PD12-10: Urine Comprehensive Genomic Profiling of urothelial carcinoma patients undergoing intravesical therapy enables detection of actionable DNA mutations associated with drug response and risk stratification

Goran Rac*, Shalin Desai, Hiten D. Patel, Chirag Doshi, Ryan Dornbier, Maywood, IL, Vincent Caruso, Peter Lentz, Brian C. Mazzarella, Kevin G. Phillips, Trevor Levin, South San Francisco, CA, Alan J. Wolfe, Gopal N. Gupta, Maywood, IL

Introduction: Prediction of intravesical therapy (IVT) response and risk stratification in patients with urothelial carcinoma (UC) remains a challenge. Previous attempts using biomarkers have not gained broad adoption. Urinary comprehensive genomic profiling (uCGP) has significant potential to aid in both quantitative assessment of therapeutic response and risk stratification.

Methods: uCGP was performed on 26 prospectively enrolled patients undergoing IVT induction (BCG = 88%, Gemcitabine = 12%). Samples were collected after visually complete TURBT immediately prior to IVT instillation. Urine DNA was sequenced and profiled across 60 genes using the CLIA-validated UroAmplitude test (Convergent Genomics). Recurrence predictions were performed using a previously validated algorithm.
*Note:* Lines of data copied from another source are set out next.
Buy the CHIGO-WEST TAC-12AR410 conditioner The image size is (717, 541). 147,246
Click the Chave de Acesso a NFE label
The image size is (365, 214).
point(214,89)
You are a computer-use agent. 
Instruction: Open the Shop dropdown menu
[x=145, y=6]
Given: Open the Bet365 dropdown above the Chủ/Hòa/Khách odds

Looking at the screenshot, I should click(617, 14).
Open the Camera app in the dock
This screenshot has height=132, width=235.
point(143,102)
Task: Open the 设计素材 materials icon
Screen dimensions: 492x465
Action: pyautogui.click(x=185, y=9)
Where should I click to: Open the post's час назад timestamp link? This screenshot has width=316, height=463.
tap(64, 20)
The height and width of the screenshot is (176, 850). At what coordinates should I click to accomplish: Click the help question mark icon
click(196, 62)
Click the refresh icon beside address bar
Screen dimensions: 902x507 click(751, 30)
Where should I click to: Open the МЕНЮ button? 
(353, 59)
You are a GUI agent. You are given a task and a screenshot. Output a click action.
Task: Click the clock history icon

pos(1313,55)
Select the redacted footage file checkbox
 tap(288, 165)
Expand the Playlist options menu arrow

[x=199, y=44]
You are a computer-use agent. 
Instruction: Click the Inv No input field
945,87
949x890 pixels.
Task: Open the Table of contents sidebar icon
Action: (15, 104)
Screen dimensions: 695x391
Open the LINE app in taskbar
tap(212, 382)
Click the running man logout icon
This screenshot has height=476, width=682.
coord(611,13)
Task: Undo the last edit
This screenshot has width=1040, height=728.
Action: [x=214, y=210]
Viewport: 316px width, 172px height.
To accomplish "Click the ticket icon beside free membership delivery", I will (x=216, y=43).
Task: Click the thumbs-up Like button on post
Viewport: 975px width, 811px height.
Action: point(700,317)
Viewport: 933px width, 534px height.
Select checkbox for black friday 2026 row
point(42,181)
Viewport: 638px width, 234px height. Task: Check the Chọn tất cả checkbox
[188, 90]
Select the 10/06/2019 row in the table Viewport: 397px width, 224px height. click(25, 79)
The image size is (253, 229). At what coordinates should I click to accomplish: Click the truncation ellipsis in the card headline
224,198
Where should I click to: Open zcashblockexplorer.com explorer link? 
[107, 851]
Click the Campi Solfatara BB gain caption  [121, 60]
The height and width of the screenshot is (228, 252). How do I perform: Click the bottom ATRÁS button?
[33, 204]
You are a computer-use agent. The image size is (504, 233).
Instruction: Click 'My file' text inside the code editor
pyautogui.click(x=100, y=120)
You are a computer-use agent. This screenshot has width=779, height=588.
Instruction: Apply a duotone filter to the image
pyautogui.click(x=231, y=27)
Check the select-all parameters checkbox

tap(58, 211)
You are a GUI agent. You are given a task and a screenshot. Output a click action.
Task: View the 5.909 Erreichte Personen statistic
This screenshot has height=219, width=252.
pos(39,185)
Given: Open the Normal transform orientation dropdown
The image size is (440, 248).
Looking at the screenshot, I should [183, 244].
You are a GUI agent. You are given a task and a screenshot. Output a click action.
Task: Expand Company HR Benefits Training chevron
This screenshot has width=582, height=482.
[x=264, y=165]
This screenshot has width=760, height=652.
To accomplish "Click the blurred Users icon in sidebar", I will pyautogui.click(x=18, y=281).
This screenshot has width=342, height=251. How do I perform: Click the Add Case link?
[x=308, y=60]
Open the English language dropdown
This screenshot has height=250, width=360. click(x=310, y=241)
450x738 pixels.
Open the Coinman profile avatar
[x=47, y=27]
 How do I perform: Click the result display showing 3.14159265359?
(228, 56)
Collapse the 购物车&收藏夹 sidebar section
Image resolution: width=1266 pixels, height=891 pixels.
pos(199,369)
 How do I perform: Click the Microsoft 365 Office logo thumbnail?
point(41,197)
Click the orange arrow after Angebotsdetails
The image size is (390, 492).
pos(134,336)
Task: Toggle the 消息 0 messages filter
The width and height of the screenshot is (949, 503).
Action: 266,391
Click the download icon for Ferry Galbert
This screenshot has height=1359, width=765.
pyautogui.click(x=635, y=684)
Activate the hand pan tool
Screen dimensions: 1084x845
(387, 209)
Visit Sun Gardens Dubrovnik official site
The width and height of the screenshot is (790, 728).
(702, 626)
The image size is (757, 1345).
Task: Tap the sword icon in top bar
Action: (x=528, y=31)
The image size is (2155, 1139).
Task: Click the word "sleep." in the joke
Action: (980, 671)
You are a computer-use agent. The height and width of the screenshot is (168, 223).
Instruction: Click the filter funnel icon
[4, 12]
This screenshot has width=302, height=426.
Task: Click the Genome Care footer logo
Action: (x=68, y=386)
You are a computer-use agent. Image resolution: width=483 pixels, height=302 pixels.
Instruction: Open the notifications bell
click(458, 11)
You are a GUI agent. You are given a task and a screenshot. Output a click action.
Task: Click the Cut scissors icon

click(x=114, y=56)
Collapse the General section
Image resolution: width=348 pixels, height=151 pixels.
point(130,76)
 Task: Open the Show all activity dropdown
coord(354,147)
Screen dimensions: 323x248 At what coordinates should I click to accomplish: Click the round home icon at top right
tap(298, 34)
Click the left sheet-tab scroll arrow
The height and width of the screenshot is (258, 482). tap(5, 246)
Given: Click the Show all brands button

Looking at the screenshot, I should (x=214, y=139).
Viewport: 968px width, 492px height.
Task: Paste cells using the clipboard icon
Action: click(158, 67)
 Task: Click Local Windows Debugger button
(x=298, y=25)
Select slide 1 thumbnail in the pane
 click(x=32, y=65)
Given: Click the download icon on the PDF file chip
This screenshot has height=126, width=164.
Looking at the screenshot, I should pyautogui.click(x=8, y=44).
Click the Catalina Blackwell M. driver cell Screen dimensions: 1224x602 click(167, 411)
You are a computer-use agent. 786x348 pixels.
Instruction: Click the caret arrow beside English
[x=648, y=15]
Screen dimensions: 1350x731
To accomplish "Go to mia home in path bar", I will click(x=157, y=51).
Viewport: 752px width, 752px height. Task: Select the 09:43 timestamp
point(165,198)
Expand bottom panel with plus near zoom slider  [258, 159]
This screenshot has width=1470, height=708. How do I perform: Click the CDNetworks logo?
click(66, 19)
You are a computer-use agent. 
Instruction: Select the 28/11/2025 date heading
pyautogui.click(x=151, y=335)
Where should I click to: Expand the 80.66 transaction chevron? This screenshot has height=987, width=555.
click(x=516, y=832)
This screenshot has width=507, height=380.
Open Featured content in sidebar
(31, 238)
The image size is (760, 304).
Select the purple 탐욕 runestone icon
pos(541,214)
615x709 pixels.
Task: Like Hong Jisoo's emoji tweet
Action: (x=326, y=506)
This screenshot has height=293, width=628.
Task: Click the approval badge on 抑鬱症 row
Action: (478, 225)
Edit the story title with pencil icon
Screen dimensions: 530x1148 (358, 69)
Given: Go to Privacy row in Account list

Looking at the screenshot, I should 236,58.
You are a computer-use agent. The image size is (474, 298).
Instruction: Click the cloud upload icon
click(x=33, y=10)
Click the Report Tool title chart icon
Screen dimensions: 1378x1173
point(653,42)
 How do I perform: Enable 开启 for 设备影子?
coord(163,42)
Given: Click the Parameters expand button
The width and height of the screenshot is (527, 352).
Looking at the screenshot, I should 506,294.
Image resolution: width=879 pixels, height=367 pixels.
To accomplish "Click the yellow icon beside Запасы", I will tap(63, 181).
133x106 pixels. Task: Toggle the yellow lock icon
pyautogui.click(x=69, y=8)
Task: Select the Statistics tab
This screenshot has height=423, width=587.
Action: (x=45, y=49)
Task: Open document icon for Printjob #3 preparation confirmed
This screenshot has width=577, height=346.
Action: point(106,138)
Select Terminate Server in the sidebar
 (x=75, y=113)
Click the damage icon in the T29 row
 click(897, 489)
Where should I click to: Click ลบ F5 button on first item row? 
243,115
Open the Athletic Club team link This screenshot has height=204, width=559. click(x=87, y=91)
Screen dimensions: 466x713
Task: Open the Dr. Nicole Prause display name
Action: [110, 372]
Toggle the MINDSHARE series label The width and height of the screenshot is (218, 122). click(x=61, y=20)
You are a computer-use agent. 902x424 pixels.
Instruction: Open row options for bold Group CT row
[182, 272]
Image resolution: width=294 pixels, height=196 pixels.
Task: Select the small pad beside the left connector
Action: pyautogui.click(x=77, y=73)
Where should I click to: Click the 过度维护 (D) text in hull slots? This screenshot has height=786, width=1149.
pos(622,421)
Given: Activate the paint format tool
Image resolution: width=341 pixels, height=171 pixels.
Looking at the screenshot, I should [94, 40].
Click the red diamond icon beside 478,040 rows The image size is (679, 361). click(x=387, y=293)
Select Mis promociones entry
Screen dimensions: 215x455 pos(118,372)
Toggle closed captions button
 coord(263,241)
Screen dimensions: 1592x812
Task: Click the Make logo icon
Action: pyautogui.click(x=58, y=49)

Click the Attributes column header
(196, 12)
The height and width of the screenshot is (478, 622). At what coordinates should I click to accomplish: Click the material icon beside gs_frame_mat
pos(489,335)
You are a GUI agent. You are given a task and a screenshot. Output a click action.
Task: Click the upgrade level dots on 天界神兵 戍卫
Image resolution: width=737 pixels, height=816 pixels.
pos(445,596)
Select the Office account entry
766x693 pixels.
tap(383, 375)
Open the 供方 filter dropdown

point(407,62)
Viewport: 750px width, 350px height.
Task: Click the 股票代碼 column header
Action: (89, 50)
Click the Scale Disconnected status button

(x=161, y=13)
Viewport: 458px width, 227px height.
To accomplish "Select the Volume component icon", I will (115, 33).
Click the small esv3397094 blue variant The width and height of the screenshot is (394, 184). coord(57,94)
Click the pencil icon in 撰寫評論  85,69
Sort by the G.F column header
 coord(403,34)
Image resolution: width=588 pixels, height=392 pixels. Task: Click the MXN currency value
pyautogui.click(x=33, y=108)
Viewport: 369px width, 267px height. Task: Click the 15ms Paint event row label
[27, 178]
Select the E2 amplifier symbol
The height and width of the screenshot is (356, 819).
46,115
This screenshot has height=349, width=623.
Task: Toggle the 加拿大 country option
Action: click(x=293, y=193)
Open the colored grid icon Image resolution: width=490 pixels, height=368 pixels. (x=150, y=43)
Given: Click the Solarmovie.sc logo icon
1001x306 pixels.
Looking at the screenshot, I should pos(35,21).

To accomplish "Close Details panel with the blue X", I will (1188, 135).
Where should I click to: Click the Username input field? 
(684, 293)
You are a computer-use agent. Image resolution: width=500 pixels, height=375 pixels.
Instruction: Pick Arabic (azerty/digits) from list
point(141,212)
Subjects were grouped into high, intermediate, and low risk of recurrence.

Results: Stage distribution was Tis (15%), Ta (23%), T1 (62%). Mean follow-up after IVT was 22 months. Among samples analyzed, 25% contained no detectable mutations while 75% contained =1 high confidence mutation. The high and intermediate risk classification identified 100% of pathologically confirmed recurrence. Among low recurrence risk classifications, no clinical recurrence was identified within follow-up (100% NPV). TP53 mutations were strongly correlated with post-treatment recurrence OR=28, 95%CI (1.99, 394.42), p=0.038. Two subjects had detected aneuploidy post-treatment and had T1 recurrence, supporting earlier observations of aneuploidy correlating with invasive cancer.

Conclusions: uCGP is a quantitative diagnostic with potential to identify therapeutic response. Low risk patients have low mutation burden prior to treatment, intermediate risk have notable disease burden pre-treatment with notable reduction after IVT, and high risk do not respond to treatment. These data suggest that uCGP performed before and after IVT has significant potential to stratify recurrence risk in non-muscle invasive UC patients. Additional studies are underway to further support the generalizability of these findings.

Source of Funding: Support for this research is provided by the NCI through a SBIR Grant, 5R44CA200174, provided to Convergent Genomics.